Airlines don't like your carry-on bags. Too many of them can clog overhead bins and sometimes hurt people if bin doors fly open unexpectedly. Carry-on bags are known to injure about 4,500 people a year worldwide.
But airlines know you like carry-on bags–at least your own. Seasoned travelers realize that the difference between being able to walk off a plane with all your belongings and having to pick them up at baggage claim can amount to a half-hour of your life every time you take a trip.
A few airlines would like to enforce a one-carry-on-per-passenger rule. But the first one that did so would place itself at a disadvantage relative to the other carriers that allowed their patrons to carry two items (or more) on board.

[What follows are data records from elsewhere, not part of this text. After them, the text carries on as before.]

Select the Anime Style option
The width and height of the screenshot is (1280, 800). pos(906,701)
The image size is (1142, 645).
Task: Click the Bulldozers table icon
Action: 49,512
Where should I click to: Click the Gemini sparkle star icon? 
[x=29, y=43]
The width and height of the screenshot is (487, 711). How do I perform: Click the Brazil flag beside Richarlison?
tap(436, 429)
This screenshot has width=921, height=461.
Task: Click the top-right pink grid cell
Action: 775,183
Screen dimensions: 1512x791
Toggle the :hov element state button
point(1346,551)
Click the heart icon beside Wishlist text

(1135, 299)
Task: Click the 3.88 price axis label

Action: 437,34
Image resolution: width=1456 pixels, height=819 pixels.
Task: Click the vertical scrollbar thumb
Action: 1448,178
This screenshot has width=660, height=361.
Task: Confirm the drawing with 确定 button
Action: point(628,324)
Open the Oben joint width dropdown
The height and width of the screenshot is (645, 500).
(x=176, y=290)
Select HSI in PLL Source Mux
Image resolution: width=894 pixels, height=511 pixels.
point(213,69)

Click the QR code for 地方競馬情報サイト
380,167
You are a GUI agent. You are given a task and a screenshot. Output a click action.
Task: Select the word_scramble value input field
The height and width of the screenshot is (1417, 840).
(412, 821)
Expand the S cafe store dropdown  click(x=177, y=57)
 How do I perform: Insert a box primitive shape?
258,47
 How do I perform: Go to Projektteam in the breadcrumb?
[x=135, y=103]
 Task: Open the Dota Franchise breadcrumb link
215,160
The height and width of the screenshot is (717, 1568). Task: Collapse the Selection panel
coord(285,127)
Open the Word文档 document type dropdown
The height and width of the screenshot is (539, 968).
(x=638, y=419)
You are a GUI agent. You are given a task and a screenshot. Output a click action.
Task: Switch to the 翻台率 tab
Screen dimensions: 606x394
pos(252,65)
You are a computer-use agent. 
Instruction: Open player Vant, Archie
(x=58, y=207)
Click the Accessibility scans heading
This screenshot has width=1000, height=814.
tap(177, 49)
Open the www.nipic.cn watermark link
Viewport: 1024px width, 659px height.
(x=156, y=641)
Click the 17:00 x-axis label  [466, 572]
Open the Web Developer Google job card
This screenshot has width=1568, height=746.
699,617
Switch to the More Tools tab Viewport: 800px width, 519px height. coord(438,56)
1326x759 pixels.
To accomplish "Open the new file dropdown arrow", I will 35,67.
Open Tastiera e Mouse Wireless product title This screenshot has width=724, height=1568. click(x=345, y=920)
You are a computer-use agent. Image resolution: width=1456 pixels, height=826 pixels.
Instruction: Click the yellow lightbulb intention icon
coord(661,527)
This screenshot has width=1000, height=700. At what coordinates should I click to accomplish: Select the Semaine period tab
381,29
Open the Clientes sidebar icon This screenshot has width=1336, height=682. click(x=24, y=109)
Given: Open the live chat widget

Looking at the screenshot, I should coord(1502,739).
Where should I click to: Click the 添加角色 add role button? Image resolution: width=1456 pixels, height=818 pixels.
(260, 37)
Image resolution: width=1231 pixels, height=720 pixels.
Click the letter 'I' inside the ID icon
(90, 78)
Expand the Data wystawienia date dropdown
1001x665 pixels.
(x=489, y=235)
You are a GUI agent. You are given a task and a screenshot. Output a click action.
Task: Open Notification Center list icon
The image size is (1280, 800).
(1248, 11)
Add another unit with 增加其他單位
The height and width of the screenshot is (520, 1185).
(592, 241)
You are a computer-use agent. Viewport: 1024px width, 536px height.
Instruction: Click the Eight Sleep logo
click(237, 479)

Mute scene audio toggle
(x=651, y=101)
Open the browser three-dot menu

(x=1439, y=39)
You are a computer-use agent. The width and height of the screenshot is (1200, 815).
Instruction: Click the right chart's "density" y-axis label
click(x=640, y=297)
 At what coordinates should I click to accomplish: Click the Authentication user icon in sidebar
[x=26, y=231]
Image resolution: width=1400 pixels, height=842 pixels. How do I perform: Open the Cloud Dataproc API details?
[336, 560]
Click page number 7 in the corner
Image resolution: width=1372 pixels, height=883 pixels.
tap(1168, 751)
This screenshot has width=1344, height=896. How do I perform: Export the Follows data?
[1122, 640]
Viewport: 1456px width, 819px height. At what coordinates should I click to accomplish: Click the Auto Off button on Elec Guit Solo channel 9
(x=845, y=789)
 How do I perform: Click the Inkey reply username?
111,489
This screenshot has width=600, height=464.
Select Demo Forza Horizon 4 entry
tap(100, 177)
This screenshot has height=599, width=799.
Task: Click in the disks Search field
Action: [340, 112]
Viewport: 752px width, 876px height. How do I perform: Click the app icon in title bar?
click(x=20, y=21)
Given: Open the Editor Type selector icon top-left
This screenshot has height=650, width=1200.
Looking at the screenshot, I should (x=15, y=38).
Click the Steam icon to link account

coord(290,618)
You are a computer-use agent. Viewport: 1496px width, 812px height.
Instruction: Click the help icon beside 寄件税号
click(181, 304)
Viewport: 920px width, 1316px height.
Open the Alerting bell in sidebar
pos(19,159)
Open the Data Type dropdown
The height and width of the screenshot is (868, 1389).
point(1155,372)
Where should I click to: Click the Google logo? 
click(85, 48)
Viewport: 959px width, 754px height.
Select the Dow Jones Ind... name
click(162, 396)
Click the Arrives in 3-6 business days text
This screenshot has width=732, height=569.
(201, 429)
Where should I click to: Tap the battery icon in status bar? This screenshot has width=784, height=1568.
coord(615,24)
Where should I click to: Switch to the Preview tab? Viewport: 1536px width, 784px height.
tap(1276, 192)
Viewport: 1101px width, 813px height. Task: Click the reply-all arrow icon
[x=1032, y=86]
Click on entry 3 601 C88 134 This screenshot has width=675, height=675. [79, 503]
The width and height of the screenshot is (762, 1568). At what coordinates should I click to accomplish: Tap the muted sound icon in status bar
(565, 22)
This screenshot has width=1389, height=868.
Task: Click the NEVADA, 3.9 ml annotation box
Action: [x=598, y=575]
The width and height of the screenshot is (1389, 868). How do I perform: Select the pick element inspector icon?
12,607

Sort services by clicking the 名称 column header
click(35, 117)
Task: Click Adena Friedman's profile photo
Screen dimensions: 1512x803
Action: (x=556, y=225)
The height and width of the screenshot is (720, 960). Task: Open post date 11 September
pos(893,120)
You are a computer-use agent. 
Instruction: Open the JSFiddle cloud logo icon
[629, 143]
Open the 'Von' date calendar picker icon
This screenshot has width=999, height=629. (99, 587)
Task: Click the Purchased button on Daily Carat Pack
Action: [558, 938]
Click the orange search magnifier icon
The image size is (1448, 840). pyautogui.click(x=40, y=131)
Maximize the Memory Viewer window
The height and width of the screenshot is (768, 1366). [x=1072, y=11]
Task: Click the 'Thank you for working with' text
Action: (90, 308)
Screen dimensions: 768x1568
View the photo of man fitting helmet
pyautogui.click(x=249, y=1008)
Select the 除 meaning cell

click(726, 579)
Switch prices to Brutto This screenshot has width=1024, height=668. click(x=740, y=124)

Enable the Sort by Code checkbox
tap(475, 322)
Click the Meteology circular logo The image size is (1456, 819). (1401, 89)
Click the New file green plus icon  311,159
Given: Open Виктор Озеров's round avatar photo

Airlines do understand, however, how to impose an unpleasant burden on their passengers and avoid being blamed: Ask the government to make them do it. Airlines fault the Federal Aviation Administration for requiring photo ID before a passenger can board a plane, for instance, although the FAA swears such identification isn't required. (See "../9703/citings.html#2″>Gonna Fly Now?," Citings, March 1997.)
Several airlines and the International Cabin Crew Association are lobbying national governments to pass uniform carry-on regulations. The ICCA wants a strict one-bag limit on all flights worldwide. American Airlines and two of its unions are lobbying for a two-bags-only rule even though American–and other airlines–already impose such limits on crowded flights. Consumer choice and competition make it tough for individual airlines to impose strict, unconditional carry-on rules, unless the government steps in. The ICCA acknowledges as much on its Web page (ourworld.compuserve.com/homepages/ICCA_egham): "Because of the possible commercial impact it would have on any airline which tried alone to enforce" baggage limits, "no airline is prepared to take the step."